The Wheel

Claudia Emerson

Once a year, the carnival people travel

             the county schools and give out free tickets

                            to us children — wheedling power at home.

And so my father ends up in the Bingo tent,

             placing dried pinto beans on tired numbers,

                          winning the free game, a chance at something,

while my mother, joyless, patient, watches me,

              her purse clutched tight against strangers, evening

                           itself. Here, there are the usual gilts

and shoats, ribboned hogs, calves — a ring in the nose

             of a bull: creatures we will slaughter

                          later and talk over at the table, those ribbons

forgotten in a drawer. But the clowns

             are here, the concessions, the smell of burned

                            sugar, seared salt, and we are here beneath

painted lights, a confusion of sound —

             canned song and the screams of country children

                           taught silence — made briefly bold with the artifice

of joy. The carousel I refuse, and the tired

             ponies in their dusty ring of misery.

                           Everything else, the scrambler, the roller coaster

that hurtles my brother through the air — too dangerous,

              too loud — the ferris wheel is the one something

                           my mother and I can agree on, and so

I concede to choose it, the up and over

              physics that no longer thrills anyone.

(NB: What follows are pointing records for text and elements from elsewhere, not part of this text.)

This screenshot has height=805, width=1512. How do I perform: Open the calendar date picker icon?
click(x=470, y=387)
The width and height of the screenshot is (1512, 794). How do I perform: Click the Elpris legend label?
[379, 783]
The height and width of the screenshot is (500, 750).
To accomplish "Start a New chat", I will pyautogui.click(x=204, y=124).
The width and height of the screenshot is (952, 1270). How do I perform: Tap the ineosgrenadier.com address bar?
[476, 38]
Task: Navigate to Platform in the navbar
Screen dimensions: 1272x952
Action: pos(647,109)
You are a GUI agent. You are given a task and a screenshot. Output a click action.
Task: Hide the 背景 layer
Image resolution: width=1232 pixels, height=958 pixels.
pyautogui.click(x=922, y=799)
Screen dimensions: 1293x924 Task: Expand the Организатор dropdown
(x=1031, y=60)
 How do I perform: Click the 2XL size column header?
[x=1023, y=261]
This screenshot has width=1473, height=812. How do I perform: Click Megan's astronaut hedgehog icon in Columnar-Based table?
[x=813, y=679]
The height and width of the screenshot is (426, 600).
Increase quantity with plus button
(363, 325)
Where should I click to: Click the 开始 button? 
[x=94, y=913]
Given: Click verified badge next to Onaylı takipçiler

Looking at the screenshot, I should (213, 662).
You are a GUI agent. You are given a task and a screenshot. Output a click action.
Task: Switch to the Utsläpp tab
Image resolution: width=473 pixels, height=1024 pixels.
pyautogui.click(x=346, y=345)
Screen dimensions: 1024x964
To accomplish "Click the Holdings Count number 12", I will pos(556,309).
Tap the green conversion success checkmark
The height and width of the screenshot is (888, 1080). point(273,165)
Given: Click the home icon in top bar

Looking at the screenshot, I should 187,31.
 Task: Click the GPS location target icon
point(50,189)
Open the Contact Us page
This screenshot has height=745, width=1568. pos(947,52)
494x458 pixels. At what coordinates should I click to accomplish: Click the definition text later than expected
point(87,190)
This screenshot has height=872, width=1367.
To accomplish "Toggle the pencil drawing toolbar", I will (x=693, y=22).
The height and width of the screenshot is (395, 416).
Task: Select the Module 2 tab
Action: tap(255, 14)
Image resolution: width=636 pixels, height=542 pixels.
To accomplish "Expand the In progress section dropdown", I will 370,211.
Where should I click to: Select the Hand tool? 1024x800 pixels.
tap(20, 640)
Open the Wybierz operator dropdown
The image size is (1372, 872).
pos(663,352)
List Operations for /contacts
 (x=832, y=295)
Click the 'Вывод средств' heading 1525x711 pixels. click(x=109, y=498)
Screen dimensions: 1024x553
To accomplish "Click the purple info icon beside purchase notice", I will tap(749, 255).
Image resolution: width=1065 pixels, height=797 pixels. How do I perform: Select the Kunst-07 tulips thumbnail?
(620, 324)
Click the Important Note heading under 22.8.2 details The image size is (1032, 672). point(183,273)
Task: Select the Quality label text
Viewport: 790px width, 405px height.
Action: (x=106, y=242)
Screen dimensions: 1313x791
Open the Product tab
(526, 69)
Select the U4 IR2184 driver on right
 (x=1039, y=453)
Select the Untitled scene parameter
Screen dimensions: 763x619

                           I can already understand the ease of it,

the predictable safety in something

              made with the same materials as the simplest

                           bridge we crossed to get here: steel, iron

rivets, the easy welds, girders, bolts, and cables,

              the soul of a pinion gear the axis —

                           built with the same tools, same labor, the industry

the same. The sweating huckster will let me

              ride longer, no one in line for the spine made circle,

                           its bent taken to extreme: its span time —

not distance — bridging nothing much, this day

              with the next, this hour the arc. My ticket

                           was free, to see what I always saw —

but aslant — from the bright gondola’s cradle-sway —

              the same fields, fenced horizon line, stalks of corn

                           and wheat, tobacco, soybeans, closer and farther,

to feel the breeze that comes along the river, the breeze

              the wheel makes itself, the carnival rising

                           and falling that will be gone in the morning.

Motion’s old architecture, this tired amusement,

              nothing to break, nothing to ruin, little

                           to fail it but my attention — that turning

in my gut gravity, like love, immortal,

              if weary, and what the wheel lifts me through,

                           stately and serene, it will resist

with the same resolve in ferrying me back down.